For 32-bit integers there are 32 direction numbers for each dimension we want to compute.

To start, we are given the first \(s\) direction numbers. \(s\) is the degree of a polynomial with the \(s\)th coefficient multiplied by the direction number. To extend our \(s\) direction numbers to the bit size of our integers, we can get the next direction number by taking the xor of the \(s\) previous direction numbers, each multiplied by its coefficient in the polyomial for this dimension, multiplied by \(2^i\), where \(i\) is the index into the coefficient sequence.

If our initial direction numbers are some sequence \(d=d_1\ldots d_s\), for \(i \ge s\) the next direction number is:

$$d_{i+1} = d_{i-s} \oplus \bigoplus_{k=1}^{s} d_{i-k}\cdot a_{k} \cdot 2^k$$

The quality of the sequence depends on the direction numbers chosen for each dimension \(d\).

Luckily high-quality direciton numbers are available to us. To simplify things, I will provide all the direction numbers required to compute the first 21201 dimensions. These numbers are derived from the set provided over here: Sobol sequence generator. This takes thrity-two multiplies and xors to compute the nth number. While not terribly computationally expensive, there is a huge improvement which can be made.

Increasing efficiency

We can do better than thirty-two multiplies and xors if we know the previous sobol number. We can do it in two to six hardware instructions. We only need one xor as well as the find least significant zero bit instruction, which is often just a few hardware instructions. The mnemonic for this instruction is often ffz. See below for implementaiton of ffz in terms of the other bit scan operations like clz.

There is a re-ordering of the k-bit integers, \(g : \mathbb{Z}_{2^{k}}\to \mathbb{Z}_{2^{k}}\) called the Gray code. To simplify, we will include its definition later.

All the \(g(i)\) are unique, which means instead of \(n\) when computing \(s_n\) we can use \(g(n)\) to compute \(s_{g(n)}\) and get the Sobol numbers in a different order. This is just as inefficient as before, though. The main property we need of \(g(i)\) is that they differ in only one bit from the previous Gray code.
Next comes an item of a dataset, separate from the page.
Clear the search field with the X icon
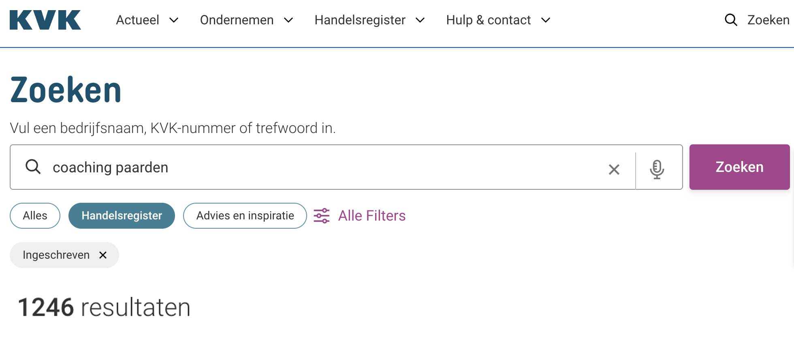This screenshot has height=339, width=794. click(614, 169)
Therefore, we simply need to xor against this bit's direction number:

$$ s_{i+1} = s_{i} \oplus d_{f(i)} $$

\(f(i)\) is the bit that will change from \(g(i)\) to \(g(i+1)\), which happens to be the least significant zero bit in the binary representation of \(i\).

We don't actually require it if computing numbers sequentially, but the function \(g(l)\) is called the Gray code of \(l\), and to compute it:

$$ g(l) = l \oplus {l \over 2} $$

The gray code can be used to compute a skipahead, so it can be extremely useful for a massively parallel implementation to skip ahead to the nth point, and then use the formula above.
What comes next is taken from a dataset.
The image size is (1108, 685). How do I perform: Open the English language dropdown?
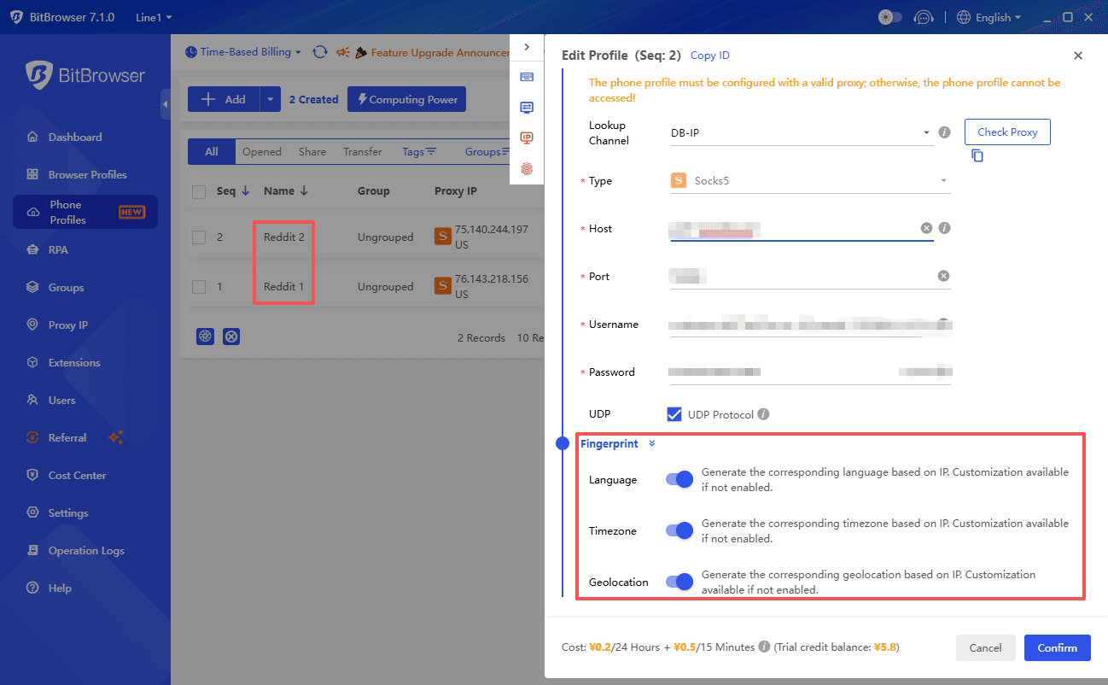pos(989,17)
3 Properties of the direction numbers required

The primitive polynomial is a polynomial in \(\mathbb{Z}_2\)--coefficients are zero or one--and the polynomial is primitive, meaning it cannot be factored in \(\mathbb{Z}_2\). For \(N\)-bit integers it defines the sequence \(a=a_1 \ldots a_{s}\), where \(s\) is the dimension of the polynomial:

$$ p(x) = x^s + a_1 \cdot x^{s-1} + \cdots + a_{s-1} \cdot x + a_s $$

where \(a_s = 1\)

4 Original motivation

Sobol initially was trying to compute some integral of \(f : I^n \to R\) over the hypercube \(I^n\):

$$ \int_{I^n} f d\mu $$

where \(\mu\) is the standard metric on \(\mathbb{R}^n\).

This can be done by using a monte-carlo estimator with a uniform distribution, using a set of size \(n\) with points \(P \in I^n\): $$ {1\over N} \sum_{x\in I^n} f(x) $$

Appendix A: Implementation of ffz in terms of other common operators

Sometimes ffz is not available directly in hardware, so we may want to use other common operations to compute it.

If we have a bitset \(011010101111\), we want to find the index from the right (least-sigificant bit) of the first zero, in this case it is \(4\).

On almost all architectures, we have the find most significant set bit operation. There is a table here with various options here. We will refer to this operation as clz().

If we have this operation, we can negate the integer bit-wise, replacing all zeros with ones and vice versa. Then we can clear all the ones except for the least sigificant one, ie. the rightmost.

This is (in c pseudocode):

 function  negate(uint32_t x)     { return ~x; }
 function  clear_ones(uint32_t x) { return  x & -x; }
 function  ffs(uint32_t x)        { return 31 - clz(clear_ones(x)); }
 function  ffz(uint32_t x)        { return 31 - 
                                      clz(clear_ones(negate(x))); }
	  

Appendix B: Direction numbers

One can use the formulas above to compute the direction numbers for each dimension given the primitive polynomials.

However, it may be easier to simply load them from the disk. Here are all the direction numbers computed using the primitive polynomials available here.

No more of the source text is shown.